Now, why would someone who is barely a month old in cloud computing be writing on choosing the right databases for a project? Well, let’s say Pluralsight has dealt with me with a whole lot of contents. And if you are new like I am during the time of writing this, chances are you will learn more as I would be using languages that new people — like me — understands. Also, I find it easy to learn while I write. So yes, I am writing on choosing the right GCP databases because I want to learn.
Talking about languages that can be understood, I believe I need to define some terms.
1. Latency, Throughput, IOPs: In simple terms, latency is the amount of time it takes for exchange of data between networks. Throughput is the amount of data that is transferred successfully over a given period of time — it used to be bites per second(bps), then it became Kbps, then Mbps, with 5G on the way, we will be looking at Gbps. Anyways, IOPs (pronounced high ops) is a unit of measurement for the maximum number of reads and writes (Input,Output) per second in computer storage devices like HDD, SSD and SAN.
Like I promised, I will write in languages that new people like me understands. Let’s do away with the abbreviations we have up there.
HDD — Hard Disk Drive, SSD — Solid-States Drive, SAN — Storage Area Networks. And before I forget, IOPS — Input/Output Operations Per Second
2. Database: A database is an intentional organization of data, such that these data can be accessed, managed and updated easily. There are different types of databases, but when streamlined to the database management offered by GCP, I like to group them as either structured or non-structured, or relational and non-relational. Ok, maybe I need to write on databases after this article.
So, away from definitions, what are the options that GCP offers as relating to databases? As at the time of writing this, GCP offers the following database management tools; Cloud SQL, Cloud Spanner, Cloud Bigtable, Cloud Firestore (Formrly Cloud Datastore), Cloud MemoryStore, Firebase Realtime and Database. However, Cloud Memorystore, Firebase Realtime and Database is beyond my learning path at Pluralsight. So, if you happen to have read to this path, hoping to find useful information on the two databases listed 28 words ago, my apologies. So, let’s start…
- CLOUD SQL
Cloud SQL (pronounced cloud ess-queue-el or cloud sequel) is a non-serverless, fully managed database service that makes the administration, management and the maintenance of relational database easy for users. It is integrated with three database languages; PostgreSQL, MySQL, and SQL, which makes it somewhat flexible for people like me who recently got acquainted with SQL. With Cloud SQL hosted on GCP, you do not need to worry yourself about infrastructure; all you need to do is focus on your application.

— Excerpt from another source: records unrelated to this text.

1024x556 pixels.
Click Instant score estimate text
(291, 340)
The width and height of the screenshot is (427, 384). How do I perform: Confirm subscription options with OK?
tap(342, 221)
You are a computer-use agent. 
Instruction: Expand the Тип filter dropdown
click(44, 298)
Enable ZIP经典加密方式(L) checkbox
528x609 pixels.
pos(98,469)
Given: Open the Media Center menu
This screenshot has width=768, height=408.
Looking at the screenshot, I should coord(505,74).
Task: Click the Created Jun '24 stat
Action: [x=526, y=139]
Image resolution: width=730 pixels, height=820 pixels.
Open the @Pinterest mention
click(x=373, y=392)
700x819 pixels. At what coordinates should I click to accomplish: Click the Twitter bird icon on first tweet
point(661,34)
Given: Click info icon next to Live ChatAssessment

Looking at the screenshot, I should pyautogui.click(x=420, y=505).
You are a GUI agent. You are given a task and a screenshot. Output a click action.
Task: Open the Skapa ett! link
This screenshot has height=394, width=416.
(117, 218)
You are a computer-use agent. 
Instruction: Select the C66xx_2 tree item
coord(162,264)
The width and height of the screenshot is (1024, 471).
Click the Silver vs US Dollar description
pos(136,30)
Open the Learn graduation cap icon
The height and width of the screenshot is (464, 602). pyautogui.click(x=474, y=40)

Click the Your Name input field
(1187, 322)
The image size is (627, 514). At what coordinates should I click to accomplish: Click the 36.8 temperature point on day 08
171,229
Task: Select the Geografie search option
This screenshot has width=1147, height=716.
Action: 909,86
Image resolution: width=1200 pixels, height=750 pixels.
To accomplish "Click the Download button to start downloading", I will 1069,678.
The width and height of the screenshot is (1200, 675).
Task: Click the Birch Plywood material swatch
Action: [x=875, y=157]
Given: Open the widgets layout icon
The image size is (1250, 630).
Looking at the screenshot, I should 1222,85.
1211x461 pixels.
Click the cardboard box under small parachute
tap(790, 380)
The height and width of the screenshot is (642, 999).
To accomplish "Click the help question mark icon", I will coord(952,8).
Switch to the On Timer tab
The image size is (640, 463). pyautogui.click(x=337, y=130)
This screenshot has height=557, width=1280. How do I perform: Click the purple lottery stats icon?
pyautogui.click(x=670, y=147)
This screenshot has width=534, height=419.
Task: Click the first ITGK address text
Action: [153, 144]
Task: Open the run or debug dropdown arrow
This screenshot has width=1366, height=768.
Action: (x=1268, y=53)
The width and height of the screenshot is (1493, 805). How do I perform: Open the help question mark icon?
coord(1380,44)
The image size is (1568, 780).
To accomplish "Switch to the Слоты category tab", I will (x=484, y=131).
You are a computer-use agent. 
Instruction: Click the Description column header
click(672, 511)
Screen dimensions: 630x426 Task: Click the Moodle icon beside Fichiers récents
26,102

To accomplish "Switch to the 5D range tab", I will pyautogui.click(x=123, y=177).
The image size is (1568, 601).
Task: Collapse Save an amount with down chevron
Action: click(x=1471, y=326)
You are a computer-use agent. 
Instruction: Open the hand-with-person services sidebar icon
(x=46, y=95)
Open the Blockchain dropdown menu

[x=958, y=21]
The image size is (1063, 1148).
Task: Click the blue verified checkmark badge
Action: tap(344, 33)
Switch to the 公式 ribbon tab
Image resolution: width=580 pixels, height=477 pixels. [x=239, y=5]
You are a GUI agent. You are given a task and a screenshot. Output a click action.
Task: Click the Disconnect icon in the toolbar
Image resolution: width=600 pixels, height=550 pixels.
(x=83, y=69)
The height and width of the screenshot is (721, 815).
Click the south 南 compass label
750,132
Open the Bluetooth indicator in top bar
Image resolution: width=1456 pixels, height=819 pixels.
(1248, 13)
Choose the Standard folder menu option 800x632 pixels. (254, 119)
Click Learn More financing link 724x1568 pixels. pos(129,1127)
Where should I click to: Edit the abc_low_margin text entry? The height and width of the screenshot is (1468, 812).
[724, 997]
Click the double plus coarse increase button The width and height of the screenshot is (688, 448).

With a storage capacity of 10TB, 416GB of RAM for each instance and IOPS of 40,000, Cloud SQL is your number choice if you are looking at storing databases for E-commerce applications, Customer Relationship Management (CRM) tools, WordPress sites, and basically any other application that integrates either MySQL, PostgreSQL or SQL server.
Cloud SQL is highly scalable (vertically) with 99.95% guaranteed availability. 99.95% might be inconsequential in mathematical terms but in cloud computing, that is equivalent of 263minutes a year — 4hours, 38minutes per year.
So, when should you consider using Cloud SQL?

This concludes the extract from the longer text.